Con il numero chiuso i giovani vanno all’estero per laurearsi

Intervento di Paola Binetti di Scelta Civica

La pronuncia della Corte europea, che nei giorni scorsi ha dichiarato legittimo il numero chiuso per l’accesso ad alcune facoltà universitarie, non ha fugato dubbi e riserve che, si spera, potranno trovare una risposta definitiva da parte della Consulta chiamata presto a pronunciarsi.
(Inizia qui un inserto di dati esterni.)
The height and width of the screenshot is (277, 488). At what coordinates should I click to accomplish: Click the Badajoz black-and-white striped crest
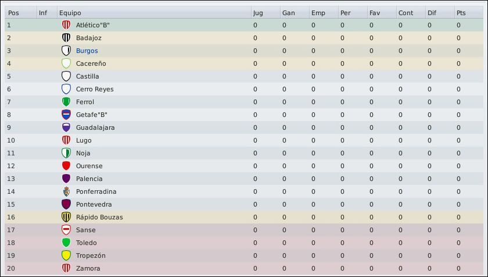tap(66, 38)
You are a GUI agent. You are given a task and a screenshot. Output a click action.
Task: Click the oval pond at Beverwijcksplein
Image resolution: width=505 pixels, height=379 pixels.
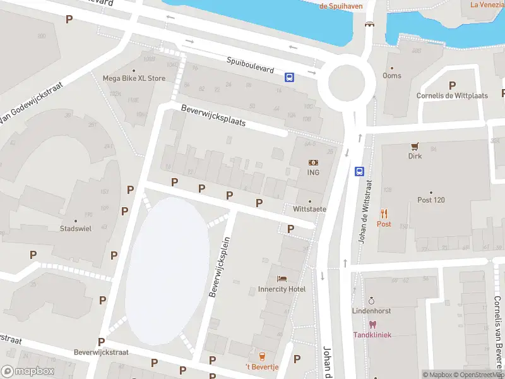[x=167, y=271]
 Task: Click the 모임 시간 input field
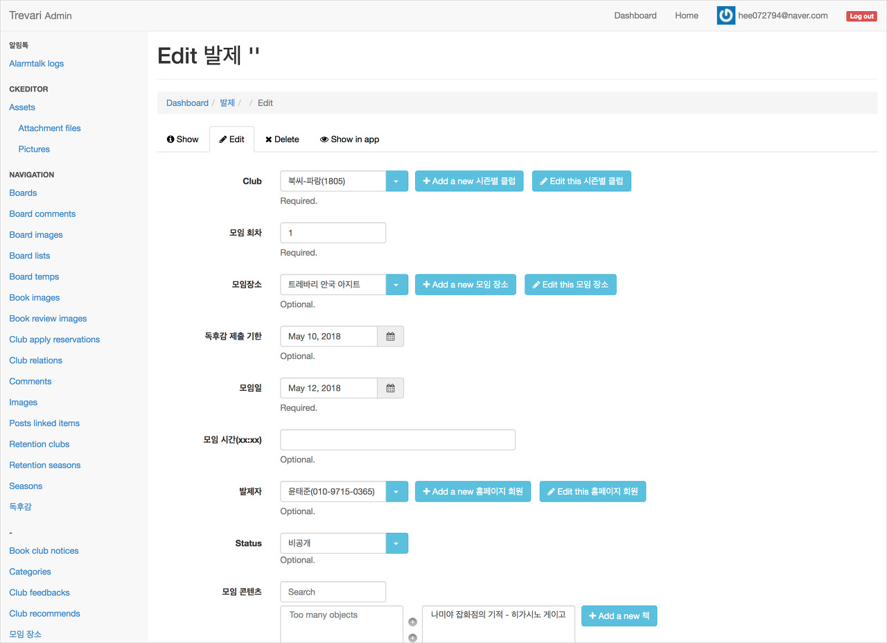click(397, 440)
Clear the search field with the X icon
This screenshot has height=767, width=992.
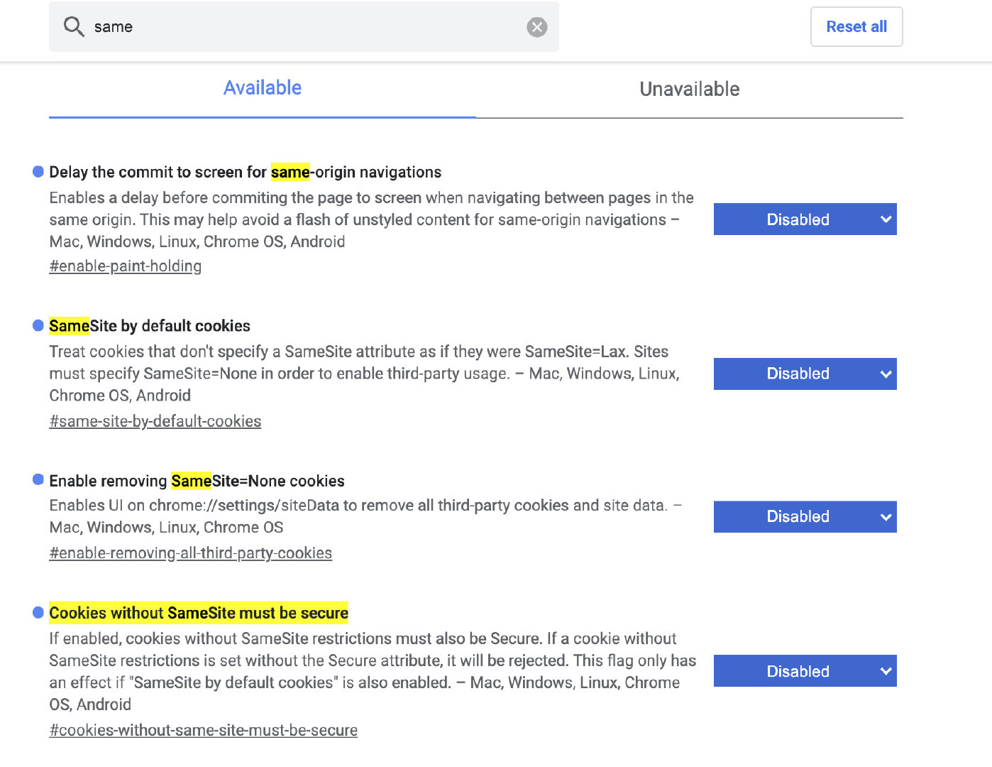(x=537, y=27)
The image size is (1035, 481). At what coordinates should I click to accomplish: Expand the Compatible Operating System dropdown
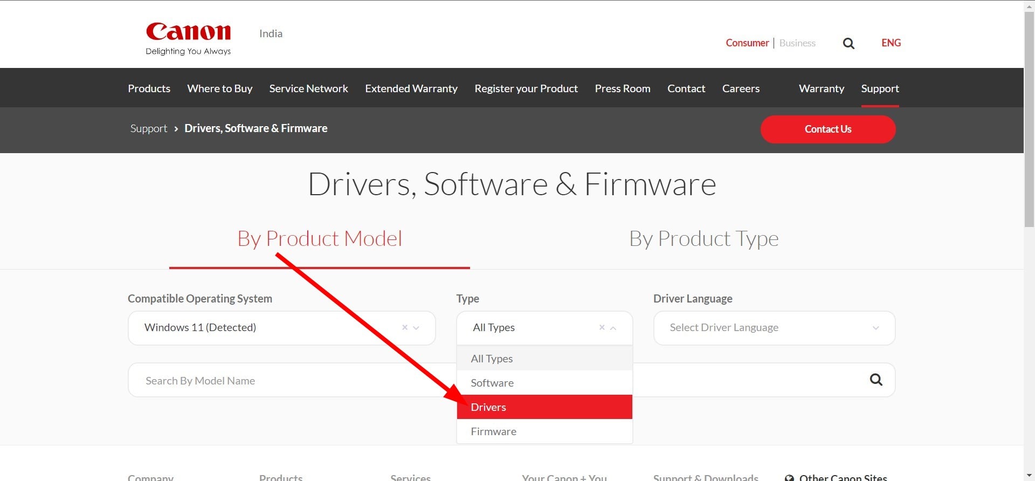[x=416, y=328]
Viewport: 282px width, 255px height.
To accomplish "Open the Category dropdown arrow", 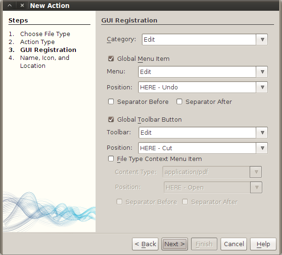I will point(262,39).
Paola Binetti, deputata di Scelta Civica, ha commentato così la sentenza: “La tutela della salute dei cittadini, vero e proprio diritto costituzionale, richiede che gli studenti laureati in medicina e chirurgia offrano il massimo delle garanzie in termini di competenza professionale specifica. La sentenza della Corte europea dei diritti umani sul numero chiuso conferma il diritto del Miur di fissare il numero chiuso per l’accesso a determinate facoltà universitarie. Restano tuttavia ancora aperti alcuni interrogativi fondamentali. Ferma restando l’esigenza di garantire una formazione di qualità ai futuri medici, occorre verificare se l’attuale numero chiuso sia fissato tenendo conto del fabbisogno nazionale di medici e dell’ampia mobilità che sussiste a livello europea“.

L’on. Binetti aggiunge “Oggi di fatto si sta verificando una nuova situazione: molti studenti italiani, non avendo superato l’esame di selezione italiano, si spostano in altre sedi universitarie all’estero, dove riescono a conseguire la laurea in medicina per tornare poi ad esercitare in Italia la loro professione”.

La parlamentare di Scelta Civica pone due interrogativi sulla attendibilità scientifica dei quiz e sullo squilibrio tra laureati e posti disponibili : “Le domande tuttora senza risposta sono due. I quiz sono garanzia di qualità nella selezione dei futuri medici non solo sotto il profilo tecnico-scientifico, ma anche sotto il profilo umano, dove occorre una spiccata sensibilità verso aspetti più delicati come il dolore e la sofferenza del malato?

 La seconda domanda riguarda invece l’attuale scollamento tra il numero di studenti ammessi a frequentare la facoltà di medicina e il numero di posti previsto per le scuole di specializzazione. Il primo supera il secondo di almeno un terzo e ciò crea disagio nei giovani laureati costretti ad attendere ancora almeno un anno o due prima di poter entrare nella scuola di specializzazione. E senza specializzazione oggi non si può parlare di qualità e di competenza professionale: anche questo è un aspetto concreto del diritto allo studio dei giovani medici“.